# Best front-end for MAME+Retroarch?



## matpower (Oct 24, 2014)

Hey guys, my dad brought a mini PC to use as an emulation box, I tested some emulators and it runs pretty well but we are using the keyboard+mouse combo to load the games, I decided to search for a front-end so I could skip Windows's GUI, have the artwork, game name and etc for MAME+ other consoles and control everything via Xbox 360 controller.

I tried some front-ends like EmulationStation and HyperSpin but I got hit with a few problems like EmulationStation lacking support for MAME databases(So every game keeps the short, basename) and HyperSpin needs some access to the FTP, which is donate only(Same for getting images for it, since EmuMovies also got a limit on how much you can download everyday unless you donate, I also tried to get torrents of these, I found most stuff for HyperSpin) and it is kinda hard to configure(I actually got MAME to launch and run the games, but I still need the themes, make HyperSpin accept joystick input, etc.

I actually found some other options like GameEx(But it is limited until you paid for the full version) and mGalaxy(Doesn't have support for RetroArch, which is not a big deal for me, but I kinda wanted to have few files and programs around), but I haven't tested them yet.

So fellow tempers, what do you recommend for a multi-emulator frontend?


----------



## garbanzox (Oct 29, 2014)

I use QuickPlay. It's not the prettiest app I've ever used, but it sure does work well if you're willing to put in the effort to get it all set up.


----------



## morgoth32 (Oct 29, 2014)

Game EX is the best in my opinion.
Configuration is easy compared to hyperspin.
I don'use RetroArch but if it supports command line it shoulrk with Game EX.
Limitations are for iso decompress support (launch Dreamcast, PSX iso zipped) and the 20secs nag screen!


----------



## gman666 (Oct 30, 2014)

Yeah Hyperspin is a pain in the ass to setup, but if you're successful, the pay off is worth it. I personally like Hyperspin's graphical interface, but I've put off Hyperspin for now, because it gets frustrating.


----------



## stephaniie (Nov 1, 2014)

just so yo know . front-end means the display for either customers, suppliers, management and employees.

Its like a user-interface and has nothing at all todo with emulators and such . 

So, please can someone come up with a better name? Actually Hyperspin is more like back-end-system where
all games, configurations etc is in the data management of the programme . not the FRONT.


----------



## garbanzox (Nov 1, 2014)

The name is appropriate. Front end is the presentation layer. It's what connects users with the back end.


----------



## stephaniie (Nov 2, 2014)

as is word, spotify, safari, firefox, all pc games, all adobe programmes, and all other programmes.


----------



## Smuff (Nov 2, 2014)

"GUI" perhaps ?


----------



## gman666 (Nov 2, 2014)

stephaniie said:


> as is word, spotify, safari, firefox, all pc games, all adobe programmes, and all other programmes.


Dude... When dealing with software, Front end is the equivalent to user-interface. It's used in client servers as well. On the backend, Hyperspin, is linking together emulators with a unified gui. Meanwhile, on the front end, it is providing the user with an interface.


----------



## stephaniie (Nov 2, 2014)

not that its total legal but what emulator is? you can look into a torrent called hyperspin projekt . itsa torrent for the frontend (emulators n configurations) you just need to get the games as well, and most systems are available as well o  torrents .

as of hyperspin i payed VIP there and at gamevideos, the guys that did videos to retro games.

(Entries on where items appear)

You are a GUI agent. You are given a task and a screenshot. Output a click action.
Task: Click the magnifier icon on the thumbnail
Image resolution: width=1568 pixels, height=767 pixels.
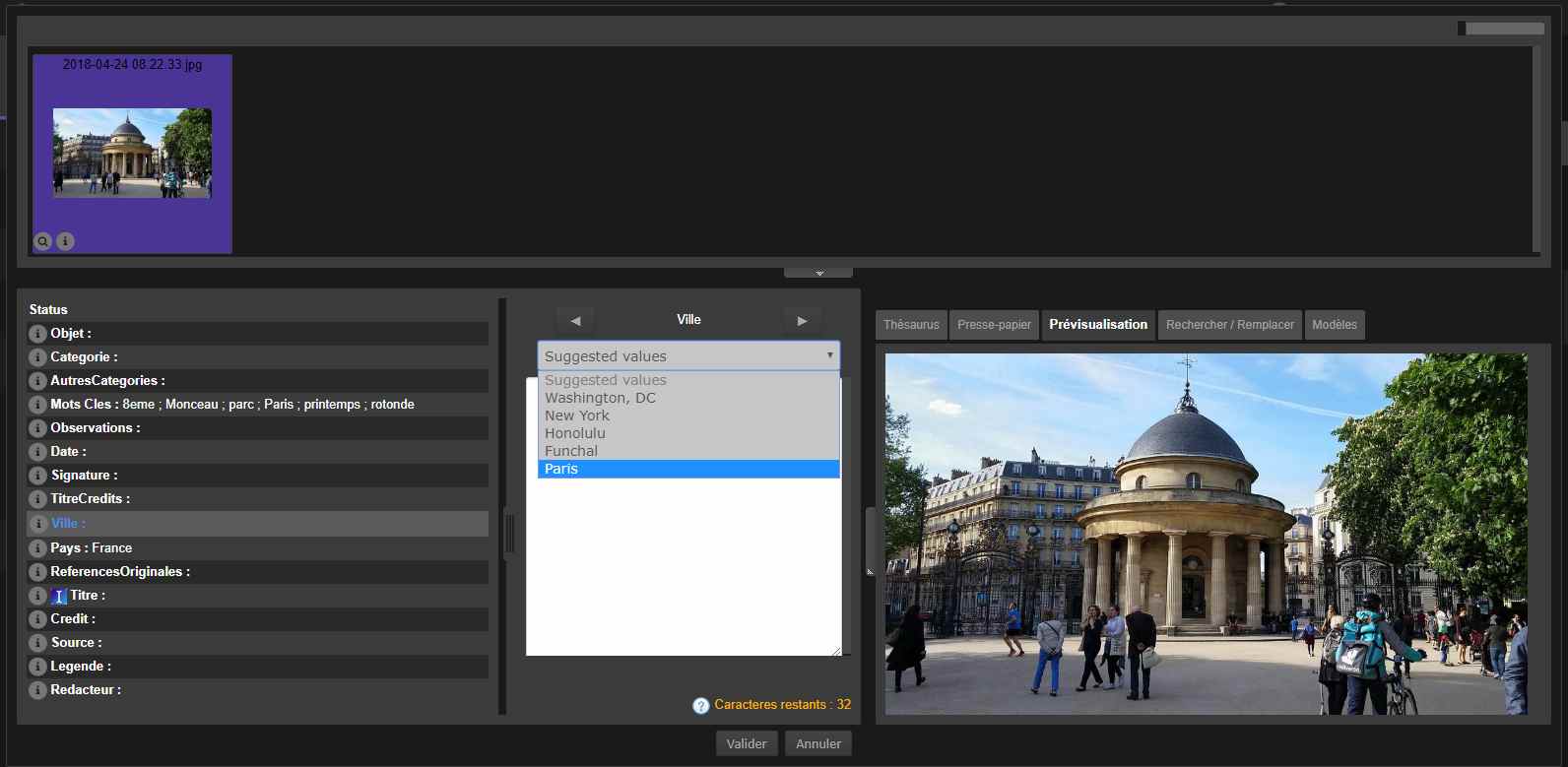(x=43, y=241)
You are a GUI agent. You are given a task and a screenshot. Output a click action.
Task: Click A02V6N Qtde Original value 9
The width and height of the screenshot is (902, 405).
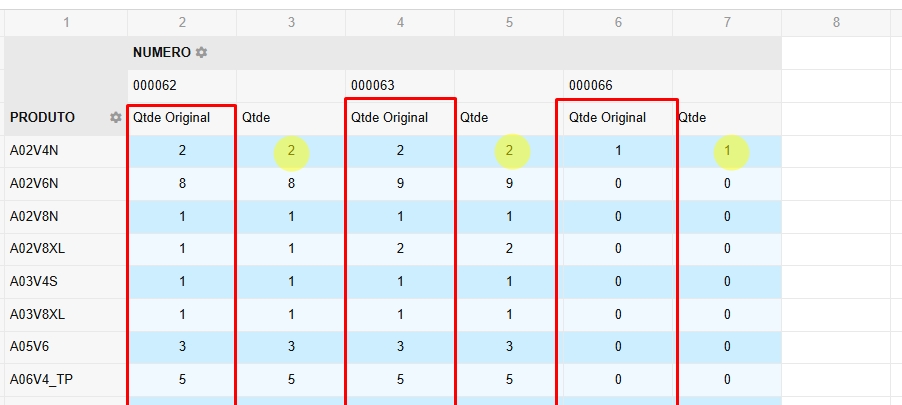click(x=400, y=184)
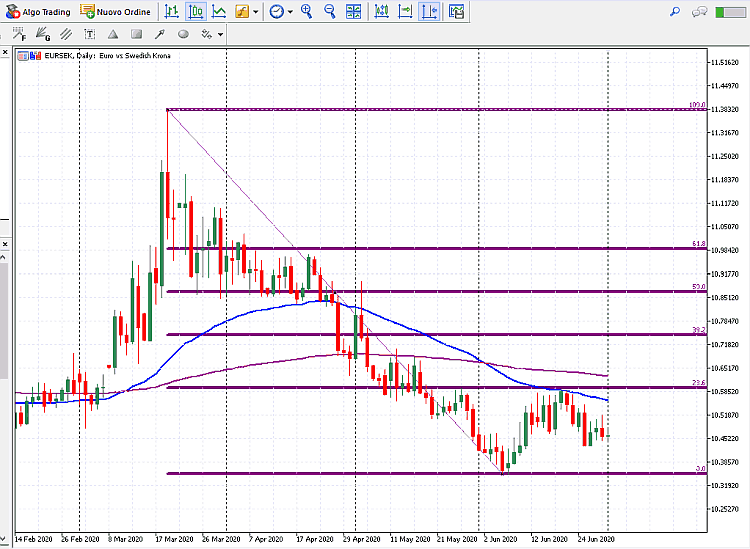Expand the timeframe clock dropdown

click(290, 12)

* Directive:
Can you answer these questions about the forum thread on emulator front-ends?
1. Which controller did matpower want to control everything with?
2. Which front-end does garbanzox say he uses?
3. What two limitations of Game EX does morgoth32 mention?
The entries stand apart from the forum thread and are not tied to it.

* Final result:
1. An Xbox 360 controller.
2. QuickPlay.
3. Iso decompress support (launching zipped Dreamcast and PSX isos) and a 20-second nag screen.